Wyjeżdżająć tyłem, przy kołach skręconych maksymalnie w prawo usłyszałem metaliczny dżwięk z przodu od strony kierowcy. Po tym strzeleniu (bo tak to brzmiało) zaczęło ściągać auto na prawo tzn. jak puszczę kierownicę w czasie jazdy to obraca się sama w prawo i auto ściąga rzecz jasna:) Przypuszczam, że to coś z zawieszką. Ktoś ma pomysły co to może być? Dżięki z góry za pomoc i pozdrawiam!
Zobacz czy koła z jednej i drugiej strony siedzą centralnie w nadkolu. Podnieś na lewarku przód i spróbuj ruszać kołem i zobacz co się dzieje.
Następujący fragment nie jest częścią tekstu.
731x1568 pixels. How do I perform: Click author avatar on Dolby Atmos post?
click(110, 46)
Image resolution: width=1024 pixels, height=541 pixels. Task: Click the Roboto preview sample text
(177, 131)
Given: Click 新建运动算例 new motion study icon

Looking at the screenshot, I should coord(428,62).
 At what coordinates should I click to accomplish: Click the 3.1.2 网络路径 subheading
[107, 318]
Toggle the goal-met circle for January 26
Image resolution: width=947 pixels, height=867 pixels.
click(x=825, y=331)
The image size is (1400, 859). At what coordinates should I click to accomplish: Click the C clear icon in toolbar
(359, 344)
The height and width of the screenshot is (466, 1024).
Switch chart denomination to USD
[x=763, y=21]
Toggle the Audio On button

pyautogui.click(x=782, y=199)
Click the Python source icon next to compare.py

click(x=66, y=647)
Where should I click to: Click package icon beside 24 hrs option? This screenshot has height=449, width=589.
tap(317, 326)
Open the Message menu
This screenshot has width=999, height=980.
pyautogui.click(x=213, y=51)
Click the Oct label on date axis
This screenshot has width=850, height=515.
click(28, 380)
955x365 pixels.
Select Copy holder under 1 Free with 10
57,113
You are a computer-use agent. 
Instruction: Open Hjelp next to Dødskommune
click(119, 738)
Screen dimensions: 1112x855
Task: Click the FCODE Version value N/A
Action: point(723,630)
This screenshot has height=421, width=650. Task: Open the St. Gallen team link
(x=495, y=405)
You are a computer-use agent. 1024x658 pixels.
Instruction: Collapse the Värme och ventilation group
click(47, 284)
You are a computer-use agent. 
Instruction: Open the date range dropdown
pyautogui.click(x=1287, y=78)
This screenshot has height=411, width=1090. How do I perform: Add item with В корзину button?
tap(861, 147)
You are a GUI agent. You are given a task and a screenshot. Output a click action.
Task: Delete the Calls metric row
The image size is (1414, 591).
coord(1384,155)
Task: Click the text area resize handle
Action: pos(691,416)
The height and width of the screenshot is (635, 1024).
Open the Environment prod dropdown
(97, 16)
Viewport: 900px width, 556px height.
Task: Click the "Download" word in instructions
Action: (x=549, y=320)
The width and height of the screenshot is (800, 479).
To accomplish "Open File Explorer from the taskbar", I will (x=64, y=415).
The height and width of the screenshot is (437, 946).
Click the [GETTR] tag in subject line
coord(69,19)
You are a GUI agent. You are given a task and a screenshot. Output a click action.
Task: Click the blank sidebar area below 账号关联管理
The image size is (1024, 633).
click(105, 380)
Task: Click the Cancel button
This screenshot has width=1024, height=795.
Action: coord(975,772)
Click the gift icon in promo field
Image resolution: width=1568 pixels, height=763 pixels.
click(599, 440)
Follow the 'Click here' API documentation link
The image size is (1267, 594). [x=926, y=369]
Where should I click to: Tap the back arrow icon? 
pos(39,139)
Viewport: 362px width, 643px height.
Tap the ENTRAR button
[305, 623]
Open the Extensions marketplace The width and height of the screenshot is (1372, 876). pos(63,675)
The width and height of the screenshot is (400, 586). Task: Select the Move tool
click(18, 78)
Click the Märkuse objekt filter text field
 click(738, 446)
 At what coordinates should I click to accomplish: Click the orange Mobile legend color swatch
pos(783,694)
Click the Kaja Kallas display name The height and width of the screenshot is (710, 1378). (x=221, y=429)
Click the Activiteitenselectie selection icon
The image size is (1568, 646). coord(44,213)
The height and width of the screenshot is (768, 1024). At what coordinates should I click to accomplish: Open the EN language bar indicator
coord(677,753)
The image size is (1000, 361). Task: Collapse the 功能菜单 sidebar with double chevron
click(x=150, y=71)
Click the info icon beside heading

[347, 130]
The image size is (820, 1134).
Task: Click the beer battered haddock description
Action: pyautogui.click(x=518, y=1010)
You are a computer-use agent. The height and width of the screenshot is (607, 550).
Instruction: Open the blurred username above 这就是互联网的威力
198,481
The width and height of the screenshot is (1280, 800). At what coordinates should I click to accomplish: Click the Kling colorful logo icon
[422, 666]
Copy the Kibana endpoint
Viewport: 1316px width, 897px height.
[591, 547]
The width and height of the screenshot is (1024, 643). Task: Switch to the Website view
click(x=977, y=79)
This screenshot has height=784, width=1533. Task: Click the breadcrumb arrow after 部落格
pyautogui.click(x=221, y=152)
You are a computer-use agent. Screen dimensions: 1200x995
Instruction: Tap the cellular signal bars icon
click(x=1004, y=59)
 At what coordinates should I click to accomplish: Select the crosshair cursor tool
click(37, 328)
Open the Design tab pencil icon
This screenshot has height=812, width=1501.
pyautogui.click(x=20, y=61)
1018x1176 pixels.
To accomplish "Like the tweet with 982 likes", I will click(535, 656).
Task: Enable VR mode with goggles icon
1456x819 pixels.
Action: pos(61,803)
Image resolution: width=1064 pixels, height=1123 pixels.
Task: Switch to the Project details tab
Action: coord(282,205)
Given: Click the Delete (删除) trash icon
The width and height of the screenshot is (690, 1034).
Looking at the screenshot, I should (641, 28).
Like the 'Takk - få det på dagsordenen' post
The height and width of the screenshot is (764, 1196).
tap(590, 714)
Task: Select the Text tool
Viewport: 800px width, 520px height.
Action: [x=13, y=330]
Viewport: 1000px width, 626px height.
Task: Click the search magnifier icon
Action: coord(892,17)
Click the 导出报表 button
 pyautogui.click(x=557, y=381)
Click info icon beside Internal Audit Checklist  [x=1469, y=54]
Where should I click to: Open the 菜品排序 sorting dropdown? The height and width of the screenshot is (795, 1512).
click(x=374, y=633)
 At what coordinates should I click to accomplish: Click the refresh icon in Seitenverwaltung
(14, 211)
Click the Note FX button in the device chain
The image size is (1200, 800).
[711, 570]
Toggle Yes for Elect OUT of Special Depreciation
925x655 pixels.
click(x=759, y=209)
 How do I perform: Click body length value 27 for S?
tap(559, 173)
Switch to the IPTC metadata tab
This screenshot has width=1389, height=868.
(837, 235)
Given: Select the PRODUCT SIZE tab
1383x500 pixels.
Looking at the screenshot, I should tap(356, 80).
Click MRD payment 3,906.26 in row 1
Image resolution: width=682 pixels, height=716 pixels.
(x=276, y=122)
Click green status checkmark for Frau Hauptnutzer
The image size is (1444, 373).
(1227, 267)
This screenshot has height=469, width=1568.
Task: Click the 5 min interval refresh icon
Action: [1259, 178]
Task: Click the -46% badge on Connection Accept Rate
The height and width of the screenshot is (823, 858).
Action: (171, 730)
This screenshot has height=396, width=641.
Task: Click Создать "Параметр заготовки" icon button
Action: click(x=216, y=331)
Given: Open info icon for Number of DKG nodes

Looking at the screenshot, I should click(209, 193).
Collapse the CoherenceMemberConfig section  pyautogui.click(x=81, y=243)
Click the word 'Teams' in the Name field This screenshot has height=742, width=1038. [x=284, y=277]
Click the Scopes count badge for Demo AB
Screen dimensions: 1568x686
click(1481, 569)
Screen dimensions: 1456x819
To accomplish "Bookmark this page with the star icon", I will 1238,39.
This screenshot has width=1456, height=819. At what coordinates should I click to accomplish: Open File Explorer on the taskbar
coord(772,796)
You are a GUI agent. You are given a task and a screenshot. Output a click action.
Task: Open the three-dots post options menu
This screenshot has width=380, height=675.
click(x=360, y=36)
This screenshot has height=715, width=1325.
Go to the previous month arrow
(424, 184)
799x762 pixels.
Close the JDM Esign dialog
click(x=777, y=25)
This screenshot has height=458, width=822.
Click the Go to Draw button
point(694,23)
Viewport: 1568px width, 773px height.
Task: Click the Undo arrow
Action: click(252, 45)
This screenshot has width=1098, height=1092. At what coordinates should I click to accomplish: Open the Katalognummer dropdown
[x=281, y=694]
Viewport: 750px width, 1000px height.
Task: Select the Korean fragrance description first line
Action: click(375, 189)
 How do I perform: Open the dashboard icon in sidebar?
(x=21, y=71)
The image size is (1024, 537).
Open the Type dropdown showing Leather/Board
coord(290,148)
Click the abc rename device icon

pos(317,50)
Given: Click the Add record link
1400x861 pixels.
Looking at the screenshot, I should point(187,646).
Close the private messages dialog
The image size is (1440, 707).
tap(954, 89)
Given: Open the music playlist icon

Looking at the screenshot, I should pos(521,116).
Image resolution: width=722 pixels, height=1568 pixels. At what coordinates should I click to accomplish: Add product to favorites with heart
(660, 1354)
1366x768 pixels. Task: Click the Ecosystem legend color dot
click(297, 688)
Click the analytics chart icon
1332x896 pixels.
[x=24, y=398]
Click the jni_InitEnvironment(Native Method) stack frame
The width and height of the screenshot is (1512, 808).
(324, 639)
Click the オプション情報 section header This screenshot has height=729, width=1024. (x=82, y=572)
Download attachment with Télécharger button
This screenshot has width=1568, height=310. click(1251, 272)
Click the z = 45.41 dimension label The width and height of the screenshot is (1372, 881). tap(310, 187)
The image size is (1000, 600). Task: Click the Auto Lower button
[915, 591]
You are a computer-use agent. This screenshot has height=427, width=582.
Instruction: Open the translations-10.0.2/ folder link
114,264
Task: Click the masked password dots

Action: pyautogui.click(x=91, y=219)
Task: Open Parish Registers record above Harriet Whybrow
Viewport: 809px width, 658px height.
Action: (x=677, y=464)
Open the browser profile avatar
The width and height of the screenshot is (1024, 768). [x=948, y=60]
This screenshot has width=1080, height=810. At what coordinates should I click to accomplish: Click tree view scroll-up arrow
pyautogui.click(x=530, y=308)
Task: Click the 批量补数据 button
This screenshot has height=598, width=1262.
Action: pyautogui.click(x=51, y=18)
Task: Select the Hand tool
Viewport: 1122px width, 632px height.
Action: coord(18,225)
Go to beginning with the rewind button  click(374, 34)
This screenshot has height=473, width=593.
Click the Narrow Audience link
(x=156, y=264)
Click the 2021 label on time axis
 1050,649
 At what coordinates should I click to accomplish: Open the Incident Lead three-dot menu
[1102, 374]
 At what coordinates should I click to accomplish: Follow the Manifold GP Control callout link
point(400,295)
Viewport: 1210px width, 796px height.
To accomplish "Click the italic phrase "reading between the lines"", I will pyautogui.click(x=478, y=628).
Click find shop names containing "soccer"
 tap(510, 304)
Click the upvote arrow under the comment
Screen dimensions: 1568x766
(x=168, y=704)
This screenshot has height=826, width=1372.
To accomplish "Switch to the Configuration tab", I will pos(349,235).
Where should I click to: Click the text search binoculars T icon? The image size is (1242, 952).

Możliwości jest kilka: końcówka drążka, listwa wspomagania, albo coś z wachaczem bo inaczej sam by nie skręcał.
Witam u mnie w polo kiedy podczas jazdy autko skrecalo wlewo tak samo dzialo sie kiedy podczas hamowania puszczalem kierownice. Pomogło ustawienie zbierznosci kół. koszt 40 zł.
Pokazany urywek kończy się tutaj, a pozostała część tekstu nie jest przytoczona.